Even though there were signs of modest declines in shopping trips and unique retailers visited, there was scant evidence in the research of a large-scale shift away from brick-and-mortar purchasing for everyday household essentials.
Although Tran’s study period preceded the shopping disruptions of the COVID-19 pandemic, the findings offer some general guidance for how retailers can respond to changes in shopping patterns.
The behavioral shifts she observed appear to be demographic and generational, unfolding slowly as digital natives gained a greater share of the market. Her analysis reveals a more significant drop in offline shopping among middle-income and younger consumers—including a 13–15 percent decline among younger people over the study period. This contrasts with shopping by older people, whose behavior remained largely stable after their adoption of broadband.
Tran finds little evidence that broadband expansion changed retailers’ pricing behavior, on average. The expansion had almost no average effect on prices, the sensitivity of prices to changes in demand, or levels of price dispersion, which were substantial but stable.
For retailers, the findings present an argument for rolling out tailored online and in-store strategies that segment customers by age and income, Tran writes. A store might target younger consumers with convenience-focused strategies such as expedited checkout, a mobile-based product discovery apps and personalized online-to-offline recommendations.

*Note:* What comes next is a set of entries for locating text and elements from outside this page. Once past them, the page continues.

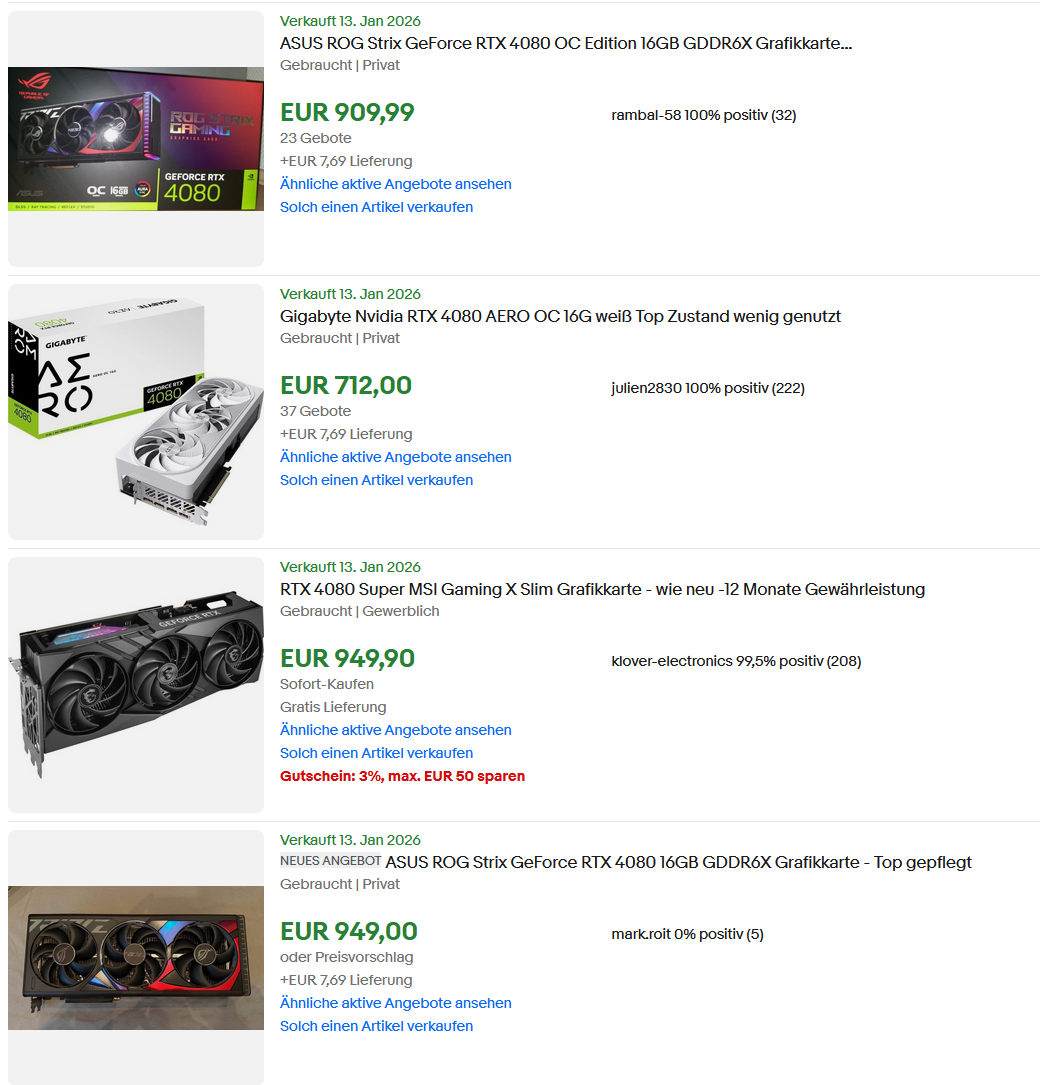
Task: Click 'Solch einen Artikel verkaufen' under EUR 909,99
Action: coord(376,207)
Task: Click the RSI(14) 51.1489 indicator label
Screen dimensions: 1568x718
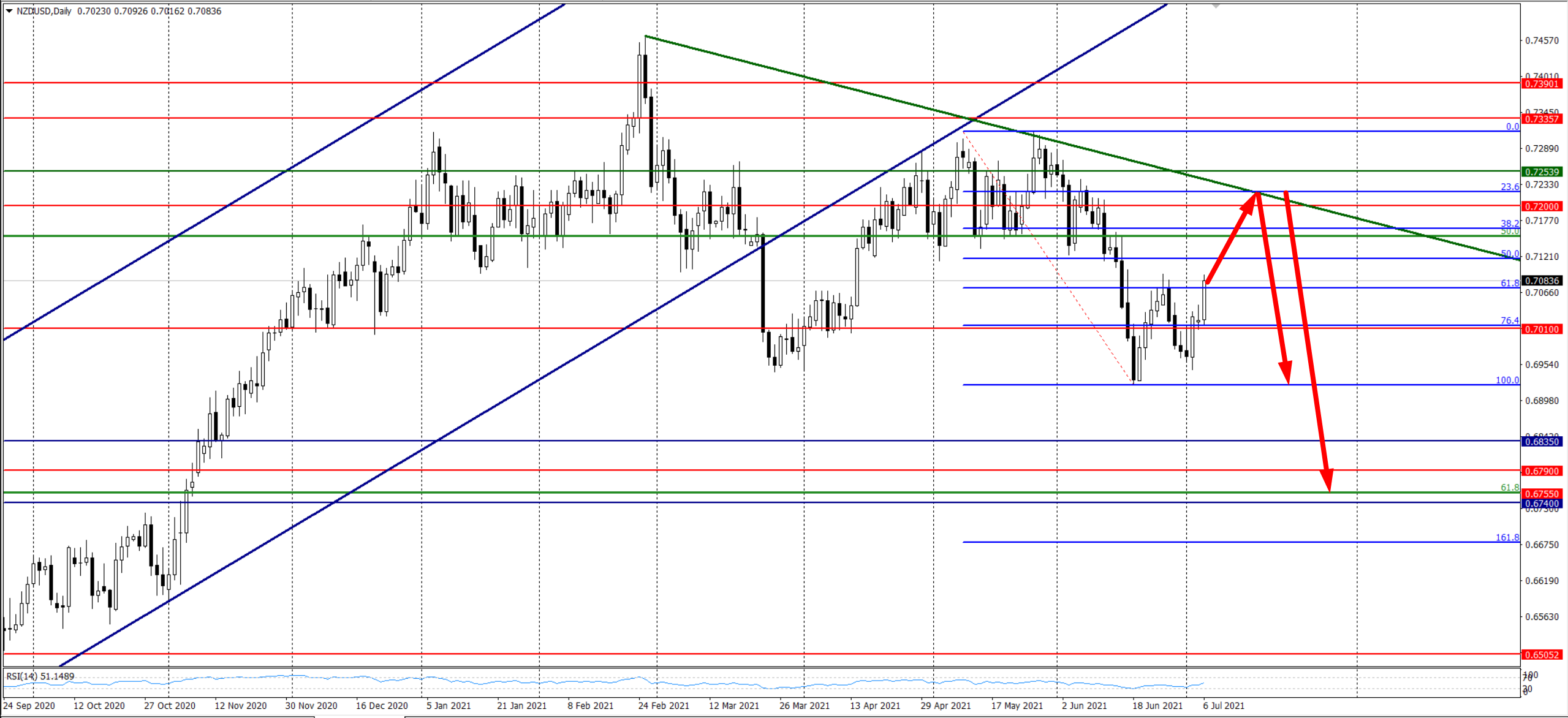Action: tap(40, 676)
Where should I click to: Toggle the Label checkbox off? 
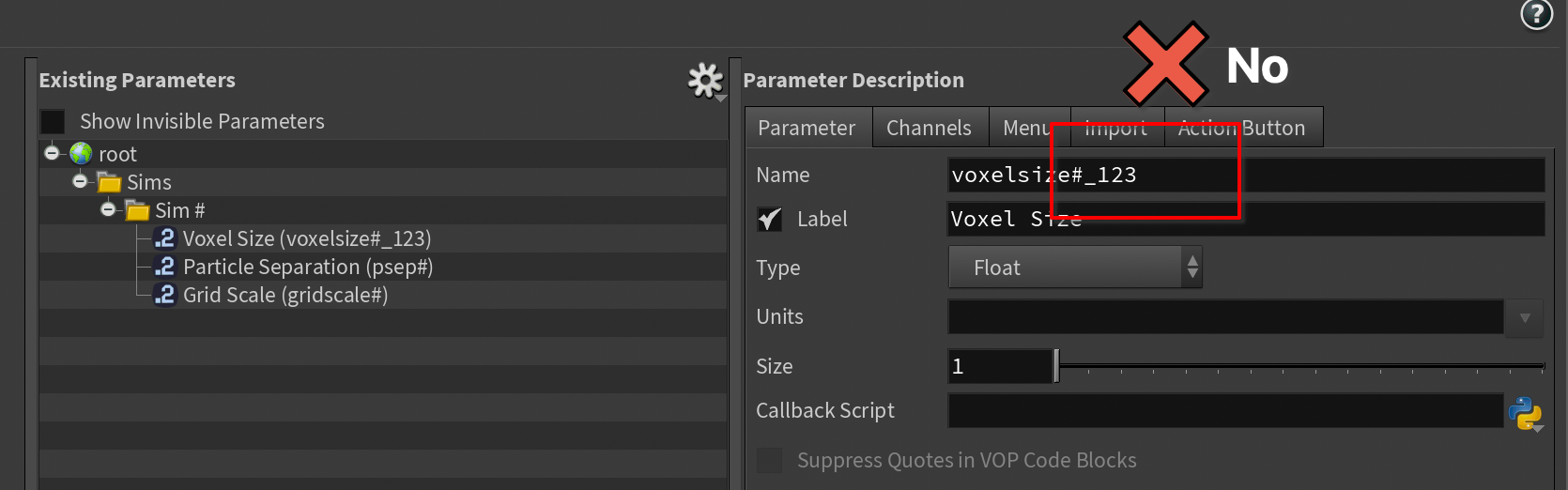[770, 220]
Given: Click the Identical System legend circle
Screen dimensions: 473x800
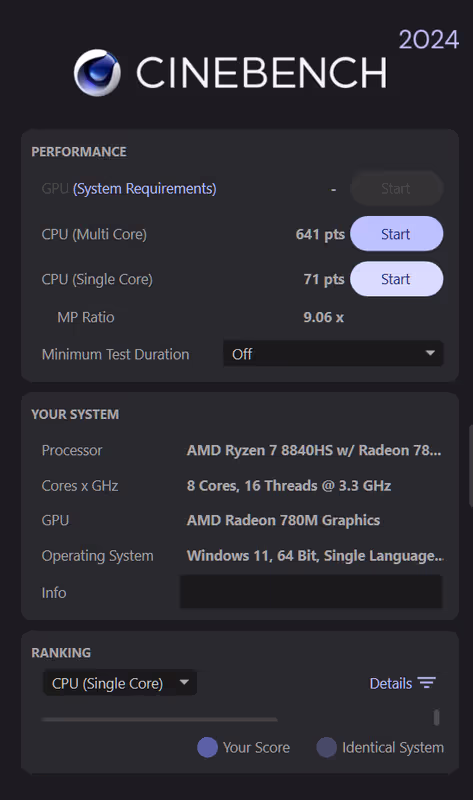Looking at the screenshot, I should tap(327, 747).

Meanwhile, to accelerate digital adoption among older customers, she recommends deploying intuitive in-store technologies, personalized assistance, richer online product information, and even digital literacy workshops.
To encourage brick-and-mortar shopping among middle-income households, retailers might consider streamlining in-store experiences and investing in targeted promotions and loyalty programs that reward frequent store visits, according to the study.

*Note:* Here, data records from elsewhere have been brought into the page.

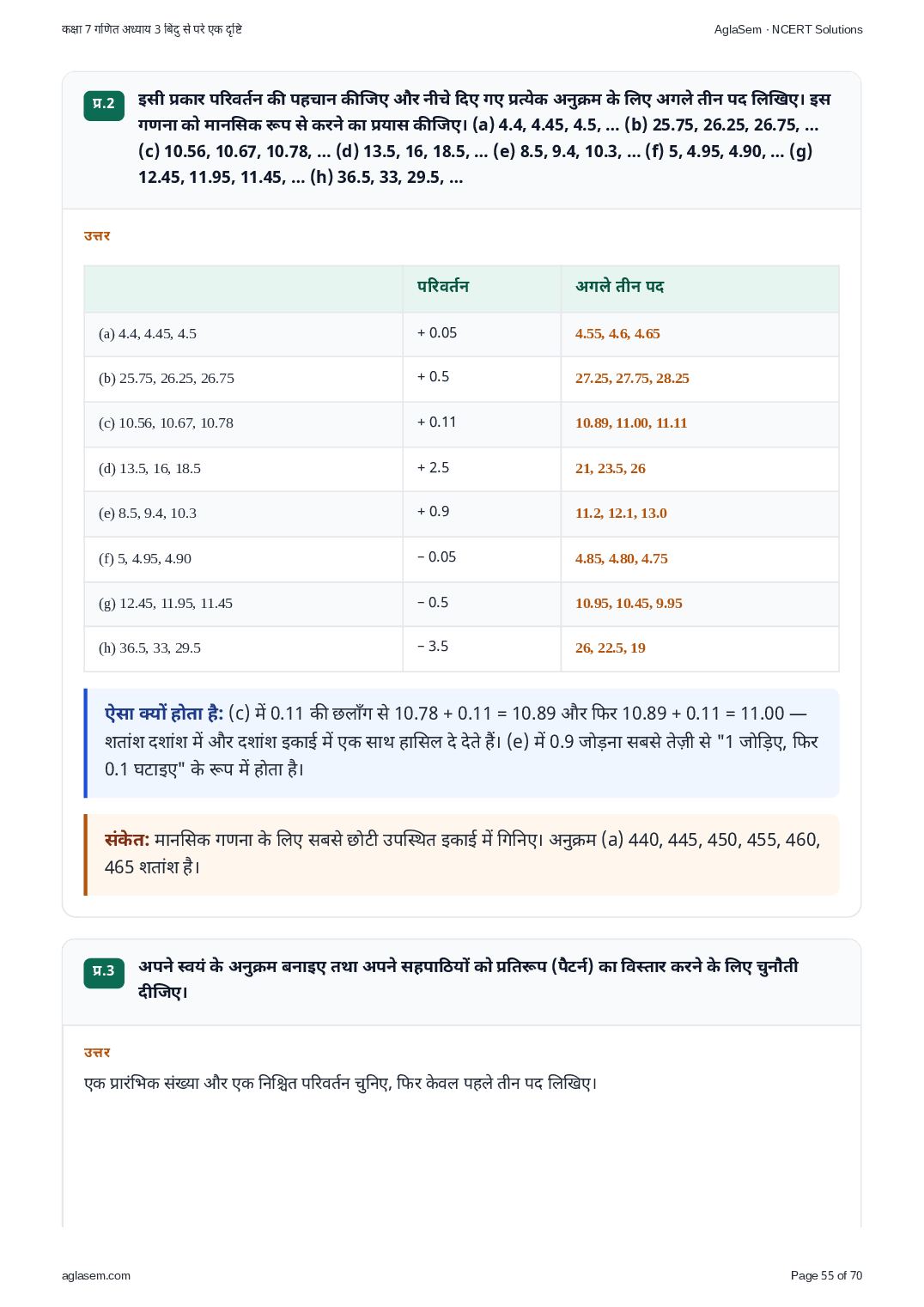This screenshot has width=924, height=1307.
Task: Select the परिवर्तन column header
Action: coord(482,289)
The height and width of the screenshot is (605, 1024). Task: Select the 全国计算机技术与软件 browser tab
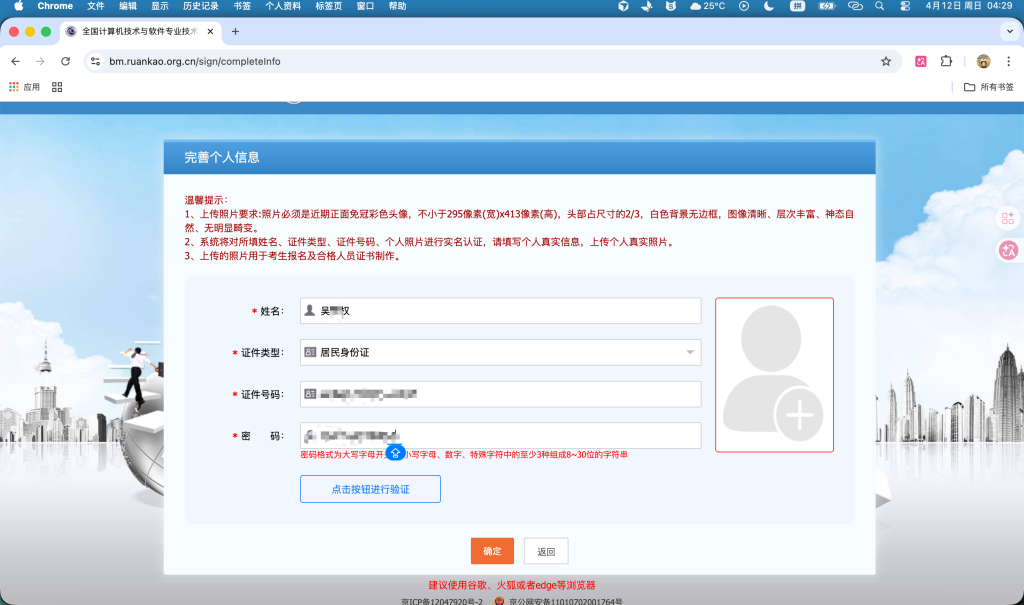point(140,31)
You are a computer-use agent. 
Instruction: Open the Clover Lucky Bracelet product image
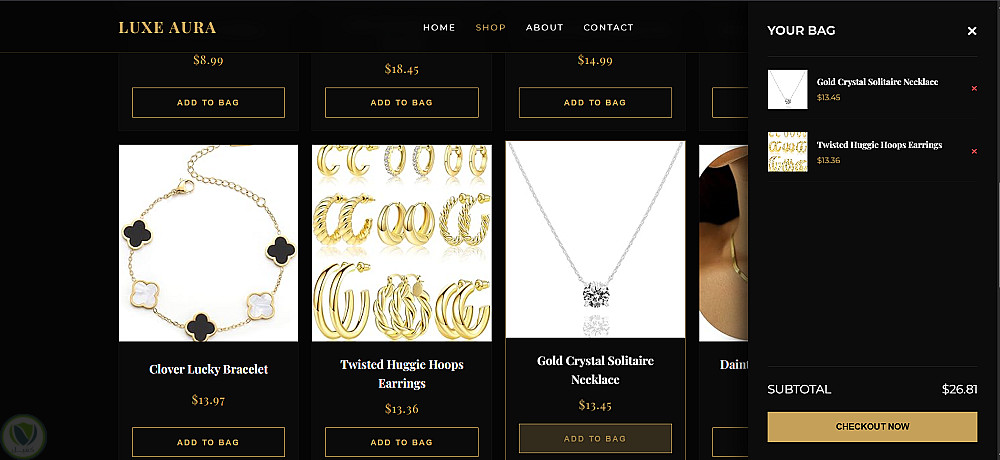(208, 243)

Loyalty incentives in particular should reflect age-specific preferences, Tran writes, suggesting point-based incentives for younger shoppers and direct price savings or exclusive events for older ones.
As technology reshapes consumer behavior and expectations, Tran’s findings suggest there’s time and opportunity for retailers to react and adjust thoughtfully and steadily.
Uyen Tran, “The Rise of Broadband and the Retail Landscape: Evidence from Consumer Packaged Goods,” Journal of Marketing, June 2025.